I also think intent can be impossible to gauge, when presented with situations that were probably never thought of when creating the law or court precedent, and we might as well just admit that personal ideology is the only thing that matters at that point.
I don't care if you're liberal, conservative, or claim to be an "original textualist", your argument when intent is unclear is always going to be decided by the outcome you want to see.
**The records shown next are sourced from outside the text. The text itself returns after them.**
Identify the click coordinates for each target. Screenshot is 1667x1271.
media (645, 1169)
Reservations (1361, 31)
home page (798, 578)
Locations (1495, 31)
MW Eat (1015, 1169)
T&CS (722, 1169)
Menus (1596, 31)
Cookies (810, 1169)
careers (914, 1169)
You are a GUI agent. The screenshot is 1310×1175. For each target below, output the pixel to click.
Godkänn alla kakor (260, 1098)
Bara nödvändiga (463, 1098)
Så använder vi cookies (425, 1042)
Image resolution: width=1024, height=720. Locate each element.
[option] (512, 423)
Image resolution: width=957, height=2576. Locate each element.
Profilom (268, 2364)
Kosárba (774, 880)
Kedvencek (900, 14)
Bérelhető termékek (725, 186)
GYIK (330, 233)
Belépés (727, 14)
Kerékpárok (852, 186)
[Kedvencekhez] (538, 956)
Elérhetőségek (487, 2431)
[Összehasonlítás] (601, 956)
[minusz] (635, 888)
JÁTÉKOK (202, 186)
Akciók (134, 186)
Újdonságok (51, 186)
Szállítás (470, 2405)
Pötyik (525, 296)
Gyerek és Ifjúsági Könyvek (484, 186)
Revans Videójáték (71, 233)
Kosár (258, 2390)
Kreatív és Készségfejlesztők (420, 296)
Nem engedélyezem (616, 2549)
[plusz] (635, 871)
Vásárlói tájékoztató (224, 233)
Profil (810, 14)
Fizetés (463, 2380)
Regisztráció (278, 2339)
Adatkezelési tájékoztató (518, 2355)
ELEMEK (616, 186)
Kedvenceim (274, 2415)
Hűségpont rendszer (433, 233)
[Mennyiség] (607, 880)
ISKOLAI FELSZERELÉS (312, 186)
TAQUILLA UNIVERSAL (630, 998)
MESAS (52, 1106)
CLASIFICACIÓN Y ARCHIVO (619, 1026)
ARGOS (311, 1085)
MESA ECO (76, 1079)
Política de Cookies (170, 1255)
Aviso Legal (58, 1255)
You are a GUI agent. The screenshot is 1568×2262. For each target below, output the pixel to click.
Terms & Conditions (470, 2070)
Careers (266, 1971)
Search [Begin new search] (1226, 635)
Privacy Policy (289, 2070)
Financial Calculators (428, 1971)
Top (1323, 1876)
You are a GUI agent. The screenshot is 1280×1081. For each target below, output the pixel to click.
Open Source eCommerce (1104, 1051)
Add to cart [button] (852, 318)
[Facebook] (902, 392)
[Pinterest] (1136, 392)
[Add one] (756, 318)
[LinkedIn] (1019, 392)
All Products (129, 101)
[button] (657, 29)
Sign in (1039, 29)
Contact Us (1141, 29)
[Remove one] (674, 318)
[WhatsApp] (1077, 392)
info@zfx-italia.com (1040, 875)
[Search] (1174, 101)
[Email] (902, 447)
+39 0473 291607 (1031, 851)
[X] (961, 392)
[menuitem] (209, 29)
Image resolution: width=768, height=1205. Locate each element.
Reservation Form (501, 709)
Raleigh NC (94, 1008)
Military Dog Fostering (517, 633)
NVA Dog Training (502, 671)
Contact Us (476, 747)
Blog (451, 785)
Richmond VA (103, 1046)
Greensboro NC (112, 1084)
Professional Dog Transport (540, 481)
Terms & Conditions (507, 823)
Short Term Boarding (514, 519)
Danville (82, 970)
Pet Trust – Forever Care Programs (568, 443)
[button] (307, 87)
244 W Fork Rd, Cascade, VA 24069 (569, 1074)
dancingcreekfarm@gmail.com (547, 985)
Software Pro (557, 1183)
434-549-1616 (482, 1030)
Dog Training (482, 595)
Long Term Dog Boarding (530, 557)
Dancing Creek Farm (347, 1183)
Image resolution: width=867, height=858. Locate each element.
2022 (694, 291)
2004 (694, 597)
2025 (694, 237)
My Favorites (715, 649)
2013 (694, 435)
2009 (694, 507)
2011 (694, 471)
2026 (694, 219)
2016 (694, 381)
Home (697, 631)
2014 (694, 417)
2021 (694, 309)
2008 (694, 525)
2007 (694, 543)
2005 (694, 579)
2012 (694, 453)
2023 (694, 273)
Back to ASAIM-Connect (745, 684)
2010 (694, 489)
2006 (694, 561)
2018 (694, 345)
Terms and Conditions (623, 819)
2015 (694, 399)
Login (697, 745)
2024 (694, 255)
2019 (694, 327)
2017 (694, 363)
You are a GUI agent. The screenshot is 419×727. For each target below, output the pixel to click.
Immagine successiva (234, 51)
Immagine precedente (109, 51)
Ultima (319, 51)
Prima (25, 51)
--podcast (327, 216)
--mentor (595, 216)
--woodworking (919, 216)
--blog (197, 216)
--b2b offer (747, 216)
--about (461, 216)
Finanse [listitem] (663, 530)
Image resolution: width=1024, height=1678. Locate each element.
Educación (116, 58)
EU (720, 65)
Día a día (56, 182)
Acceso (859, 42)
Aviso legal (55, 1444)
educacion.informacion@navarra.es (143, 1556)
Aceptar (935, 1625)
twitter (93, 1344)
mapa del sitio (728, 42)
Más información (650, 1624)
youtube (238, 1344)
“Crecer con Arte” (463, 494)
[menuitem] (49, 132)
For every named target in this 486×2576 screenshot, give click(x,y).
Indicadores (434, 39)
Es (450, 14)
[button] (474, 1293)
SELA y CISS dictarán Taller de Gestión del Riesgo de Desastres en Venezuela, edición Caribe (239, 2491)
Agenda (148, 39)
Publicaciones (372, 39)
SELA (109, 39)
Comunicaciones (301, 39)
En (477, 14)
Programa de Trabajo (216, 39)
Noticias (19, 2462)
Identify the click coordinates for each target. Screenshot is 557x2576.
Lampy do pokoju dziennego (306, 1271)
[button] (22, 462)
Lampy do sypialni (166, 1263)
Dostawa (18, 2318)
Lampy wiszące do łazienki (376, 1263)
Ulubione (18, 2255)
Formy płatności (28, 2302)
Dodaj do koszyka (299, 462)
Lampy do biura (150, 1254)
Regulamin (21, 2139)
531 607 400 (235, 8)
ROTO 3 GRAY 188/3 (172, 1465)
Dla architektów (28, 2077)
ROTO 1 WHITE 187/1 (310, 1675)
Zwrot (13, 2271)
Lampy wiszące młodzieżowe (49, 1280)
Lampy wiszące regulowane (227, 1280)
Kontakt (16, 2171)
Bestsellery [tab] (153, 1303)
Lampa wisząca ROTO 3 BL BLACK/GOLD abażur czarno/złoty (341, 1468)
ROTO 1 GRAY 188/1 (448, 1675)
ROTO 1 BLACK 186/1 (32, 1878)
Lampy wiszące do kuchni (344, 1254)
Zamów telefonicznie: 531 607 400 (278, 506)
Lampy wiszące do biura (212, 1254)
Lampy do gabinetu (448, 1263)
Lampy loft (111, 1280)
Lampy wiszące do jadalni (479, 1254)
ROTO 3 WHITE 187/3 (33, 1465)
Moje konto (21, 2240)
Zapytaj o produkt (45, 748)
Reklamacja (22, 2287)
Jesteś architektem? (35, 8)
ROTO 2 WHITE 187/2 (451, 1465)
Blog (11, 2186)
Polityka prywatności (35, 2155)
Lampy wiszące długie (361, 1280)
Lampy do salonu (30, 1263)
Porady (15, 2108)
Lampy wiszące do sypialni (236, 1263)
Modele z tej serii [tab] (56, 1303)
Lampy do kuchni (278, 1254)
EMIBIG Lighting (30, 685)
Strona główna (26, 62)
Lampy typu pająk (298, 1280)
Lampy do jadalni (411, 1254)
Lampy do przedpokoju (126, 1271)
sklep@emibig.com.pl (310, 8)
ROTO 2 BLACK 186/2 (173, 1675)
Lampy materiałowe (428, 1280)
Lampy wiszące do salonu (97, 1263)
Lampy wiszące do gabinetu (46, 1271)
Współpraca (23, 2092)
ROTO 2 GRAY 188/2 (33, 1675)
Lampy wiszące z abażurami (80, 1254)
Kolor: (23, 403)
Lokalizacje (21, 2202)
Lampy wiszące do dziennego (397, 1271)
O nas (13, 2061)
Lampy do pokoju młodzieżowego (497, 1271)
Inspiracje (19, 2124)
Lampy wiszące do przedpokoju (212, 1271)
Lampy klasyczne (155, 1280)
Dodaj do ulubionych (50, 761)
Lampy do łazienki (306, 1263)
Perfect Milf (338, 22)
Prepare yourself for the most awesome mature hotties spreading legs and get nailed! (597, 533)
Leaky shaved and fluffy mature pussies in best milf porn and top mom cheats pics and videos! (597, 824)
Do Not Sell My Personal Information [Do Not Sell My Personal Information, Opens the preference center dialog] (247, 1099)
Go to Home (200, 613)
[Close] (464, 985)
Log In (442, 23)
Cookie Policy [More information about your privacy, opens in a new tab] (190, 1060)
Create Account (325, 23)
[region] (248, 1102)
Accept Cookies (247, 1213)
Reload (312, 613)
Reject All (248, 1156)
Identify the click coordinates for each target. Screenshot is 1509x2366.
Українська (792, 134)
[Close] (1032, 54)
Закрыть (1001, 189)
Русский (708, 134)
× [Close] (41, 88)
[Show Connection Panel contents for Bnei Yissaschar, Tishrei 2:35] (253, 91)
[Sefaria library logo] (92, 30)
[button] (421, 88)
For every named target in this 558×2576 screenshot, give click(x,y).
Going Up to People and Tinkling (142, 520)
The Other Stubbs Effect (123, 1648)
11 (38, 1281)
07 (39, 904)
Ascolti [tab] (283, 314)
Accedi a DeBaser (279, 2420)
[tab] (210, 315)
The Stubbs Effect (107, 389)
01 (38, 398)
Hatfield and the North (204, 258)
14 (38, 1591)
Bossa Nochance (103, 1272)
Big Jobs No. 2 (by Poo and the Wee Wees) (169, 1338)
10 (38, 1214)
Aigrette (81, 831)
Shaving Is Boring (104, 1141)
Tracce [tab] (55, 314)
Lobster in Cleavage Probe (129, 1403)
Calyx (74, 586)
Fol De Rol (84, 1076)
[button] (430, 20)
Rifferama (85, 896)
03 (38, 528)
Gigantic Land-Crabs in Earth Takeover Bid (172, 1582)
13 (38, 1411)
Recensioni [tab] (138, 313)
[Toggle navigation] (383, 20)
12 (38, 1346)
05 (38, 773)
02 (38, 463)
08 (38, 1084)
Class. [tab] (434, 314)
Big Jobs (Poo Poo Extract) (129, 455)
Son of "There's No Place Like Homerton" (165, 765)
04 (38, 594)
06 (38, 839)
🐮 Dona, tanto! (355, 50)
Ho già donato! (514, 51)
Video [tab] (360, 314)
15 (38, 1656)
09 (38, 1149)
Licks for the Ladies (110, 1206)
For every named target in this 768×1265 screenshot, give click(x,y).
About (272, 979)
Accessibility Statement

Not so. The textualist, when confronted with a silent text, will not impose his or her views on that silence. He or she will recognize that the statute does not answer the question before the court. Here's Justice Scalia's approach, as explained in the book,
Reading Law, which he co-wrote with Bryan Garner:
Scalia & Garner said:
The principle that a matter not covered is not covered is so obvious that it seems absurd to recite it. The judge should not presume that every statute answers every question, the answers to be discovered through interpretation. . . .
Yet some authorities assert the judicial power, even the judicial responsibility, to supply words or even whole provisions that have been omitted. Some of them would have the court "reconstruct what the enacting legislature would have wanted" if it had addressed the overlooked case.
. . .
The traditional view, and the one we support, is to the contrary. The absent provision cannot be supplied by the courrts. What the legislature "would have wanted" it did not provide, and that is an end of the matter.
. . .
The search for what the legislature "would have wanted" is invariably either a deception or a delusion. What is a gap anyway? . . . t is the space between what the statute provides and what the gap-finding judge thinks it should have provided. . . . What has been omitted in the gap invariably turns out to be what the judge believes desirable--so gap-filling ultimately comes down to the assertion of an inherent judicial power to write the law. . . . Judicial amendment flatly contradicts democratic self-governance.